#### GIVEN INFORMATION

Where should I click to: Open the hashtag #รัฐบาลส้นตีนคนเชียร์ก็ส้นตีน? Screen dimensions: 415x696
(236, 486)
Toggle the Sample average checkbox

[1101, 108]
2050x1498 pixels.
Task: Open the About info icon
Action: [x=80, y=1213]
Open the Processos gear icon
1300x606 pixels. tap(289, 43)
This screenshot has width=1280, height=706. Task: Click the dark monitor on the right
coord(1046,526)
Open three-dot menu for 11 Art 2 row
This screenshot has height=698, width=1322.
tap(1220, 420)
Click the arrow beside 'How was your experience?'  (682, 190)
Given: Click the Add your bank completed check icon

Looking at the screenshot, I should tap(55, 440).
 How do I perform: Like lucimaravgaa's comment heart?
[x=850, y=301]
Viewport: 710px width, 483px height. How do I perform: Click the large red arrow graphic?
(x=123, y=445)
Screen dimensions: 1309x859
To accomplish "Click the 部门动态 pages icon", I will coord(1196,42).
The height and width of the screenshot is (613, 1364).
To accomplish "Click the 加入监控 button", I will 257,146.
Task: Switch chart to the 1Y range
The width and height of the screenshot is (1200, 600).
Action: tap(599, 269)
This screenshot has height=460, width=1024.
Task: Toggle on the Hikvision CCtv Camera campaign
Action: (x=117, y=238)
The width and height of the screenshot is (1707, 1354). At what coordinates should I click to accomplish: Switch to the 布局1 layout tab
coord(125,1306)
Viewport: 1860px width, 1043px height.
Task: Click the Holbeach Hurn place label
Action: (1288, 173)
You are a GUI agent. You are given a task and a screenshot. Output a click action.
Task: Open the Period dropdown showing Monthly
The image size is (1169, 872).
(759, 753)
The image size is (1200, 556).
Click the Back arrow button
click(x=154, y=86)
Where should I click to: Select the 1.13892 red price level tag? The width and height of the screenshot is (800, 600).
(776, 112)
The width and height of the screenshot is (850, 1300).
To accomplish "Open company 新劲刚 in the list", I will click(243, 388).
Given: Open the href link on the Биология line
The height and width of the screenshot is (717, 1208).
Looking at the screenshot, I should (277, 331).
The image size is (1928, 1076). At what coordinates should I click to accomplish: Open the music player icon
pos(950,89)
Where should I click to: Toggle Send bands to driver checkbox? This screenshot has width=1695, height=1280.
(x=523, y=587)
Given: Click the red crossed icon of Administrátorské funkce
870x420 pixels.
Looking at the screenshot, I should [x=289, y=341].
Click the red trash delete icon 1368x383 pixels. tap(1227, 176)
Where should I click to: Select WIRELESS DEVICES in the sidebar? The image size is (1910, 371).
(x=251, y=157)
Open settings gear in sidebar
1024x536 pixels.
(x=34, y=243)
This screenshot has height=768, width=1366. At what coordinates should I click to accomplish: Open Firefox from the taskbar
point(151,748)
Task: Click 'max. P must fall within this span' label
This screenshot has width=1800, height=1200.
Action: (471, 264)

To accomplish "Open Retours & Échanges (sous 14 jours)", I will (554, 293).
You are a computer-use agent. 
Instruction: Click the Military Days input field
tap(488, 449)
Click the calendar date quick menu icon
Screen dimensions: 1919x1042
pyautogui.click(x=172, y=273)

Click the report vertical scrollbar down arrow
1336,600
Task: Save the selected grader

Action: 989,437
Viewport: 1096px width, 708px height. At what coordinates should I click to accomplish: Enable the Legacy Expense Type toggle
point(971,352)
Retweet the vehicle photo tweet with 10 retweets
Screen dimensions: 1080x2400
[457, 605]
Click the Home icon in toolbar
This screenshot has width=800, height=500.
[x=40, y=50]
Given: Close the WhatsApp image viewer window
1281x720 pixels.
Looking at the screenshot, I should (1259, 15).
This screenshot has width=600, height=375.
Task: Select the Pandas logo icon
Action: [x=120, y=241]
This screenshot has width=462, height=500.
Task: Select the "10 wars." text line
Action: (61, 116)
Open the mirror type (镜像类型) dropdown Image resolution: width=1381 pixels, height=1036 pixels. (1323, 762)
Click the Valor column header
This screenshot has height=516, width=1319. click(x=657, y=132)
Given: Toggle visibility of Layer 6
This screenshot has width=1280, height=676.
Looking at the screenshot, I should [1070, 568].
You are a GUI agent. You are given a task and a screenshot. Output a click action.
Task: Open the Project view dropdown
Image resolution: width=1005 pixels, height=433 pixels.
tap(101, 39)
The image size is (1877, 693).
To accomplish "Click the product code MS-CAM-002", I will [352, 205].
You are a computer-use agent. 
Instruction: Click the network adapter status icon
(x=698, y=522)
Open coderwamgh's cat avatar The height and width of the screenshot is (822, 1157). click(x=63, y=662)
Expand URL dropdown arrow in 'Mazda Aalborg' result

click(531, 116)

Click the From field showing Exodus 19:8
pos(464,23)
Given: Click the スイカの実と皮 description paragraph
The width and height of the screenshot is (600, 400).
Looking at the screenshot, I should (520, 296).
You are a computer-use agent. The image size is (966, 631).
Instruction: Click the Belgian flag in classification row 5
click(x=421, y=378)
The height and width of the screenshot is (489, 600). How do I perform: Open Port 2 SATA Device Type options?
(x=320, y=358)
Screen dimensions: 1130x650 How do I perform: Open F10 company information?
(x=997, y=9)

########

■ **PROBLEM**
Looking at the records above, please output exactly the lines that run from the one holding "Instruction: Click the Belgian" to the final line, and only those.

■ **EXERCISE RESPONSE**
Instruction: Click the Belgian flag in classification row 5
click(x=421, y=378)
The height and width of the screenshot is (489, 600). How do I perform: Open Port 2 SATA Device Type options?
(x=320, y=358)
Screen dimensions: 1130x650 How do I perform: Open F10 company information?
(x=997, y=9)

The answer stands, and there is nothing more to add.